Alan C. SPRINGER, Appellant,
UNITED STATES of America, Appellee.

No. 17691.

United States Court of Appeals Eighth Circuit.

Feb. 2, 1965.

Alan C. Springer, filed typewritten brief pro se.

John O. Garaas, U.S. Atty., Fargo, N.D., and Gordon Thompson, Asst. U.S. Atty., Fargo, N.D., filed printed brief for appellee.

Before MATTHES, BLACKMUN and RIDGE, Circuit Judges.



Alan C. Springer, along with others, was found guilty of violating the mail fraud statute, 18 U.S.C.A. 1341. He appealed and we affirmed, sub nom. Butler v. United States, 317 F.2d 249, (8 Cir. 1963) cert. denied 375 U.S. 838, 84 S.Ct. 77, 11 L.Ed.2d 65 (1963). On April 2, 1964, Springer filed a motion under 28 U.S.C.A. 2255 seeking to vacate the judgment of conviction on the grounds, (1) there was introduced and used as evidence in the trial, documents that had been 'obtained illegally and without due process of law'; (2) that he had been denied his constitutional right to the assistance of counsel; (3) that he was induced through fear and promises not to take the stand and testify in his own defense.


Springer was returned from the Federal Correctional Institution, Texarkana, Texas, to Bismarck, North Dakota, and on April 27, 1964, a hearing was held on the motion to vacate and Springer and his court appointed lawyer participated therein. At the conclusion of the introduction of evidence, counsel for Springer informed the Court that 'Mr. Springer has asked me to inform the Court that he has already served some time and that, to set the sentence aside or to vacate it, would be of no value to him nor to society; * * * that Mr. Springer's position is that he would pray the Court for a reduction in the previous sentence imposed upon him.'


The motion to vacate was denied, and by this appeal Springer challenges the court's action in denying the relief sought. Grounds (2) and (3), supra, of his motion to vacate have been abandoned, but Springer does assert that there was an illegal search and seizure of the records of Lenders Service Company, the bankrupt corporation of which he was president, and that such illegally seized records were introduced, to his prejudice, in the trial of the mail fraud case. In our view, the contention is devoid of substance. The undisputed facts are: In June, 1960 Lenders Service Company was adjudged a bankrupt in the United States District Court for Eastern District of Arkansas; the trustee in bankruptcy took possession of the books and records of the bankrupt company; that as the legal custodian of such records the trustee delivered them to United States Postal Inspectors. Thereafter, and prior to the commencement of the trial such records were transmitted to Bismarck, North Dakota. The records were available to attorneys representing the defendants and parts or all of such records were examined and inspected by defendants or their respective attorneys at will. In this situation we fail to comprehend any basis for asserting that this evidence was the product of an unlawful search or seizure.

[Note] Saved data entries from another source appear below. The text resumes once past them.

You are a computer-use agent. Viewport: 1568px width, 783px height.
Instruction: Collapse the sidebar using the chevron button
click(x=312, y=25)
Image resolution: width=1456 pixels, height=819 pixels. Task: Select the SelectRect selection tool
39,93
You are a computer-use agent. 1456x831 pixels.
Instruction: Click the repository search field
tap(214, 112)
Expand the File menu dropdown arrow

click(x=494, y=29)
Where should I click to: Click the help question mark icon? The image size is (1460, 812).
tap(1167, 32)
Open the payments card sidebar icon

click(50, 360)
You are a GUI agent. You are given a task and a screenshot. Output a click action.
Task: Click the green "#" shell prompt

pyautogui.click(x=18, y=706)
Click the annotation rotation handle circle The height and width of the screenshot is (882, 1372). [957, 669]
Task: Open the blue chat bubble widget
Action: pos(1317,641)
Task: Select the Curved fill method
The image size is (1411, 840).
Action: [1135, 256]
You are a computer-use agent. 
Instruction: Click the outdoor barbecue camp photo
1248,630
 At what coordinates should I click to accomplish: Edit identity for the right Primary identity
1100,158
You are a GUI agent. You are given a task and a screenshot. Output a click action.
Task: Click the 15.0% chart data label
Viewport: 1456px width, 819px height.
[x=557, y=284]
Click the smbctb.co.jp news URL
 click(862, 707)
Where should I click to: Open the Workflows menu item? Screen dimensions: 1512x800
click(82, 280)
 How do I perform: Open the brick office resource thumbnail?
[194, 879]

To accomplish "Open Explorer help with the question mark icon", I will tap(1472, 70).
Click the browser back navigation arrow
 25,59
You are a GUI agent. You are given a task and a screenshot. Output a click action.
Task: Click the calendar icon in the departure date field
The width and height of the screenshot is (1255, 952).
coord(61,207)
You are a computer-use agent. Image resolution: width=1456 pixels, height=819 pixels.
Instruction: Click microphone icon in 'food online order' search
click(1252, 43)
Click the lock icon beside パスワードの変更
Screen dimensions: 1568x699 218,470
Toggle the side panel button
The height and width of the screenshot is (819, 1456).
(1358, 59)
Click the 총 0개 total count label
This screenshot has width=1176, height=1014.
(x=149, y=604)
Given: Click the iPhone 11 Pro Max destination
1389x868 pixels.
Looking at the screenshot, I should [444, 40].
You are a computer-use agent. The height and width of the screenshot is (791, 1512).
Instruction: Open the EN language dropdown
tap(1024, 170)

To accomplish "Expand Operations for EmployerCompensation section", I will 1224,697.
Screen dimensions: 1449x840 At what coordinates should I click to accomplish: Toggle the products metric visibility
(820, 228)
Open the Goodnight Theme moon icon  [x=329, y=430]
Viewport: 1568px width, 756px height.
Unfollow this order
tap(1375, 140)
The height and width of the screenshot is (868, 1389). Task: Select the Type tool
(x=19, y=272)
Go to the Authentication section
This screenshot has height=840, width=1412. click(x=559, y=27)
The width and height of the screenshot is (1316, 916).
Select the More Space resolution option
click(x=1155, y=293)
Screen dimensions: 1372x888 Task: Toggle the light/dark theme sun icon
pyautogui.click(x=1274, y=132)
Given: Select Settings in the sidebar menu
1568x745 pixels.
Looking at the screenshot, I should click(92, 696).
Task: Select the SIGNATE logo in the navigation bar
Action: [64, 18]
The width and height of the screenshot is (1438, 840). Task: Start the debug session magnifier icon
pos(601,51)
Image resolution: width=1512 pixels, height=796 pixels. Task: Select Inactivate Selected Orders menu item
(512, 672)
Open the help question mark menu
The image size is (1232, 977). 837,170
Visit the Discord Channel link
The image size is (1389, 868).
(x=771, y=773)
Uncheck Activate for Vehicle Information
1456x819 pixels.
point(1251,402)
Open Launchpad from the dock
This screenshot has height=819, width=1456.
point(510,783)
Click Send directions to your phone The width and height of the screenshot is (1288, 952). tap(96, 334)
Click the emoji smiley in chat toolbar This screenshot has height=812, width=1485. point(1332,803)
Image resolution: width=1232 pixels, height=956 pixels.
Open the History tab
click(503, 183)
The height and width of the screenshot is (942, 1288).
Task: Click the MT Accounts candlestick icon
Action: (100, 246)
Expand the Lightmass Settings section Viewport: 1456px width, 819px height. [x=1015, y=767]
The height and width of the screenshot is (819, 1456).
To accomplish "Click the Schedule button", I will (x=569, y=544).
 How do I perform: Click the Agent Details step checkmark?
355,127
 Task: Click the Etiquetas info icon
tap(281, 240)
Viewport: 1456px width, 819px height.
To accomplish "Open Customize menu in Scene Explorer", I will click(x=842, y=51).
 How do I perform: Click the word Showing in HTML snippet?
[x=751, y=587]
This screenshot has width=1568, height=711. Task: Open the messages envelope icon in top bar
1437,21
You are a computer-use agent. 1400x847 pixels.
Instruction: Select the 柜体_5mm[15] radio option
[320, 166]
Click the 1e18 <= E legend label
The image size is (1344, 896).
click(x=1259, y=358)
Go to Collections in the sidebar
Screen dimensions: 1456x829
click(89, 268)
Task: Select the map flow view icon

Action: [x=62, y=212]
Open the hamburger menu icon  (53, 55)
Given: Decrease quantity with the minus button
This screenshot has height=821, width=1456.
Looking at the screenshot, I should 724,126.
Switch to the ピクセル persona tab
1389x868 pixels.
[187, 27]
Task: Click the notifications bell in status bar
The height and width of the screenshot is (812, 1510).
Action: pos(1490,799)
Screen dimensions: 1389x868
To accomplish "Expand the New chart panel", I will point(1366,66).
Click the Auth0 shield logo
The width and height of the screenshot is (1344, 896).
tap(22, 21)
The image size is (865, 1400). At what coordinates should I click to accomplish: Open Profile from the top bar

It is abundantly clear that at the time of the introduction of the claimed tainted evidence Springer was fully aware of the manner in which the records were obtained, however, Springer and the other convicted offenders failed to raise the illegal search and seizure issue in their appeal from the judgment of conviction. This leads us to once again observe that a 2255 proceeding does not serve the office of an appeal. Butler v. United States,340 F.2d 63, (8 Cir. 1965) and cases there cited; Glouser v. United States,296 F.2d 853, 856 (8 Cir. 1961). And it is settled that the question whether evidence was seized illegally ordinarily may not be successfully raised in a proceeding which constitutes a collateral attack on the sentence, but must be presented in the appeal from the conviction. In Peters v. United States,312 F.2d 481, 482 (8 Cir. 1963), we stated: 'Moreover, even if the conviction had been the product of a formal trial in which evidence derived from illegal search and seizure had been used to convict, any legal wrong involved in the admission of such evidence would, where, as here, the circumstances of the search and seizure were known to appellant at the time, have had to seek its correction through procedure other than a motion under 2255.' Accord, Williams v. United States, 307 F.2d 366, (9 Cir. 1962). Finding no basis in the record for vacating the sentence, the order appealed from is affirmed.